Если говорить о книгах, к которым я имел отношение в качестве редактора, то в «Новом литературном обозрении» увидела свет составленная Валерием Кисловым и Татьяной Бонч-Осмоловской антология «Свобода ограничения» — собрание современных текстов, основанных на жестких формальных ограничениях. Это первая в России антология комбинаторной поэзии. В серии «Новая поэзия» вышли книги Василия Ломакина и Романа Осминкина, также не чуждых комбинаторики (пусть и понимаемой не столь строго). Лучшей поэтической книгой года я бы назвал тем не менее «Вместо этого мира» Полины Андрукович, предисловие к которой написала Марианна Гейде.

Главным литературным событием стало, безусловно, учреждение Премии Аркадия Драгомощенко. Благодаря участию в работе жюри я открыл для себя немало новых имен; отрадно, что все эти молодые авторы, как и патрон премии, не ищут легких путей в искусстве. Помимо финалистов (Никиты Сафонова, Александры Цибули и Лады Чижовой) отмечу Алексея Кручковского, Екатерину Захаркив, Дарью Серенко, Нину Ставрогину и Никиту Левицкого.
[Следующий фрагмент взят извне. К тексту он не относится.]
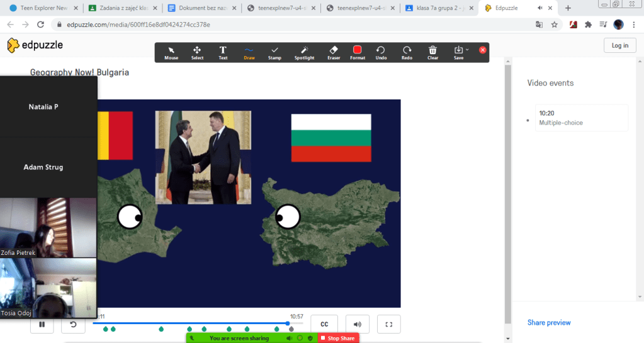The height and width of the screenshot is (343, 644).
Task: Switch to Mouse pointer mode
Action: 171,52
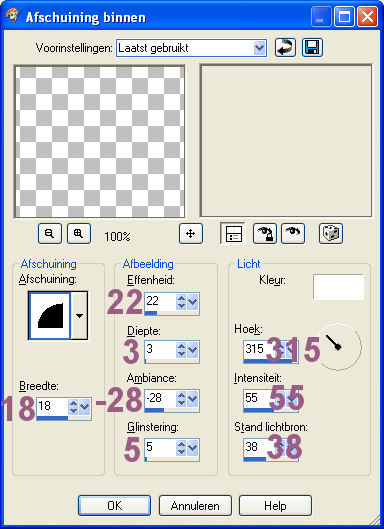The width and height of the screenshot is (384, 529).
Task: Click the OK button
Action: pyautogui.click(x=114, y=505)
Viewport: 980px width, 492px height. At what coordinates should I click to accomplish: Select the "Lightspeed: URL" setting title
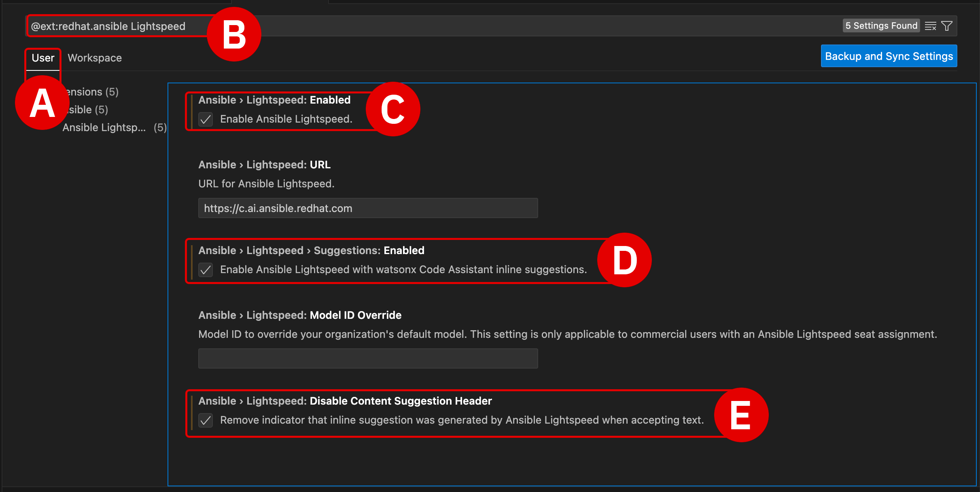[264, 165]
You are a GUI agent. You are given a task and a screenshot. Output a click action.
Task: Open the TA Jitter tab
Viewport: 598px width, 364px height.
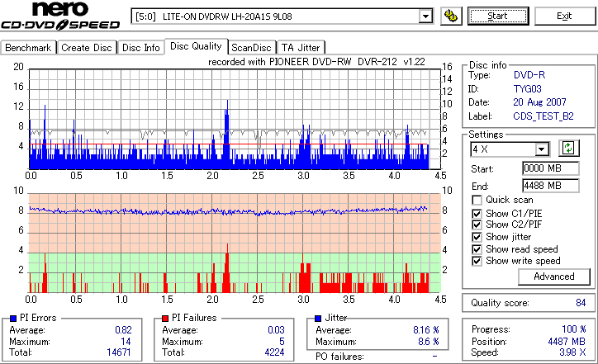(301, 48)
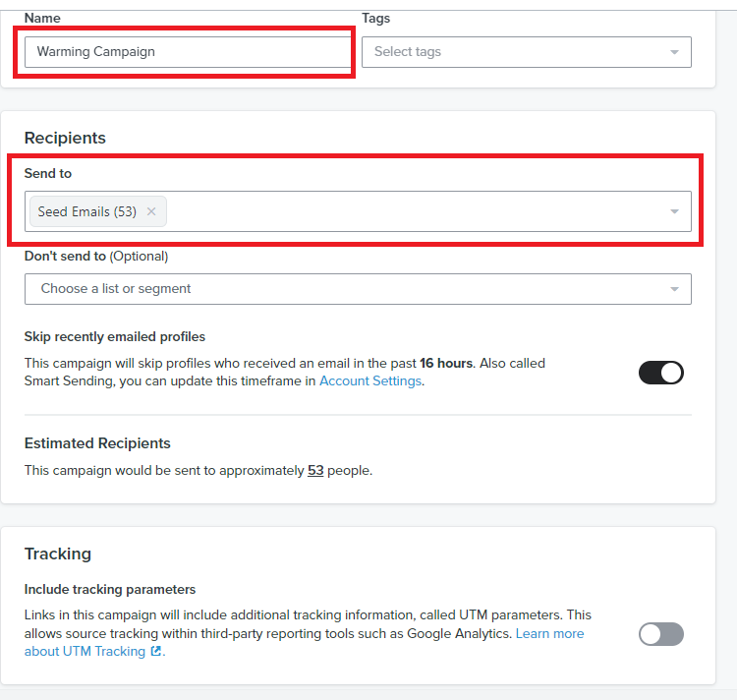Click the Skip recently emailed profiles label
The width and height of the screenshot is (737, 700).
[x=115, y=336]
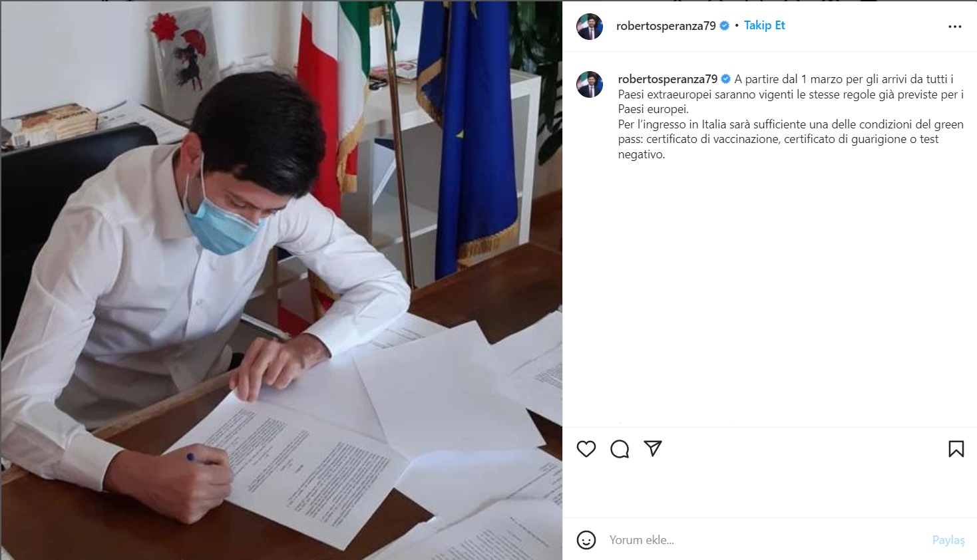The image size is (977, 560).
Task: Open the profile avatar in the post header
Action: click(x=590, y=27)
Прозой года для меня стал роман Александры Петровой «Appendix». Я читал его в рукописи, летом, взахлеб. Это большая, сложно устроенная, очень сильная вещь. В «Зеркале» и «НЛО» напечатаны отдельные главы; надеюсь, в следующем году роман найдет своего издателя и выйдет полностью.
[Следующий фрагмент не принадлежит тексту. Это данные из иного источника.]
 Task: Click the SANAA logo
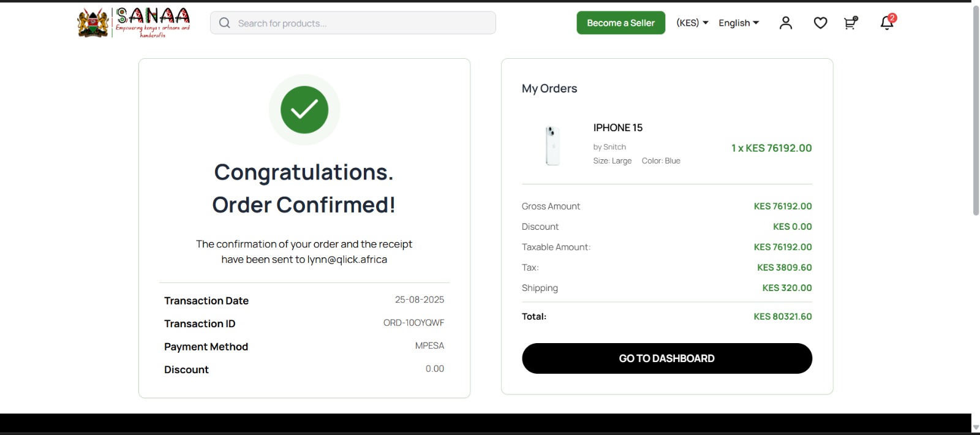(134, 23)
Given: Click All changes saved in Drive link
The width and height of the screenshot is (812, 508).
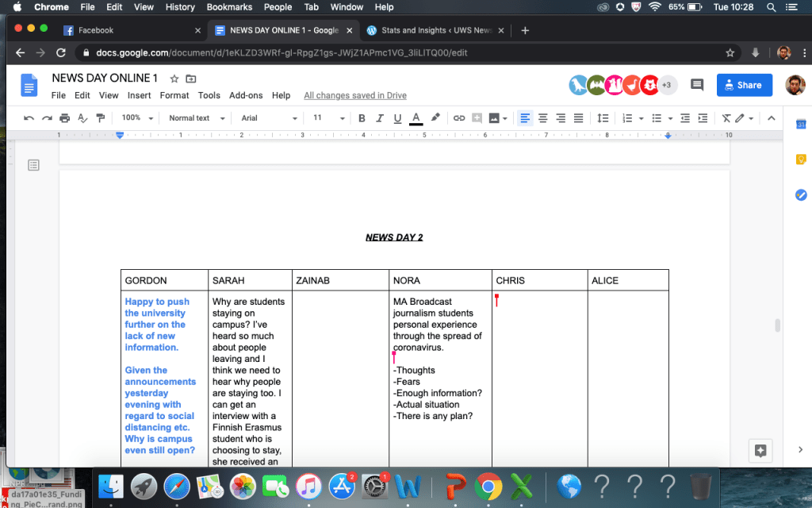Looking at the screenshot, I should coord(354,95).
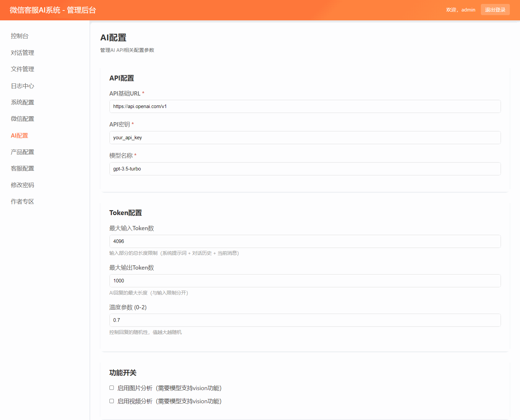
Task: Focus the API基础URL input field
Action: pyautogui.click(x=305, y=106)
Отдельным пунктом я бы отметил участие в фестивале «Поэтроника» в этом ноябре Юрия Лейдермана, который читал новые умопомрачительные «геопоэтические» тексты — они буквально взорвали аудиторию своим бурлеском, юмором и трагизмом.

Елена Фанайлова

поэт, обозреватель «Радио Свобода»

В силу узкопрофессиональных причин я мало следила за местным артом. О хорошем. Книгой года в России остается «Теллурия» Сорокина, хотя формально она вышла в октябре 2013 года. Украинской книгой года является «Месопотамия» Жадана. Предпочитаю смотреть, что делают главные писатели. Вообще смысл сегодня производится не в России.

Знакомство с Томасом Венцловой, он фантастически остроумный человек.

О плохом. Смерть Бориса Дубина. Смерть Григория Дашевского, годовщина. Победа публициста Прилепина над здравым смыслом.

Наталья Иванова

заместитель главного редактора журнала «Знамя»

Судя по уже появившимся в разных местах литературным итогам года, нарастает такая тенденция: падает известность литературы даже в литературной среде. Казалось бы, парадокс. Нынче мало кто кого и что читает — и это считается хорошим тоном: не читал, но скажу. Опять реанимировался известный анекдот про чукчу.

(Вот Виктор Ерофеев заявил о торжестве «литературной пустоты». Ну откуда он знает? Он прочитал хотя бы «Знамя» или «Новый мир» за год, прочитал выпущенные АСТ, «Временем», «НЛО», «Лауросом» киевским или ЭКСМО новинки интеллектуальной литературы? Уникальную серию замечательных поэтических сборников русских и украинских поэтов, начатую еще в мирное время, когда ничто героизма не предвещало, и продолженную в этом военном году героическими усилиями составителя и автора предисловий Инны Булкиной? Конечно, нет. Но это высокомерие бьет против самого автора — а что ты-то сам тогда распушил перья в этой пустоте?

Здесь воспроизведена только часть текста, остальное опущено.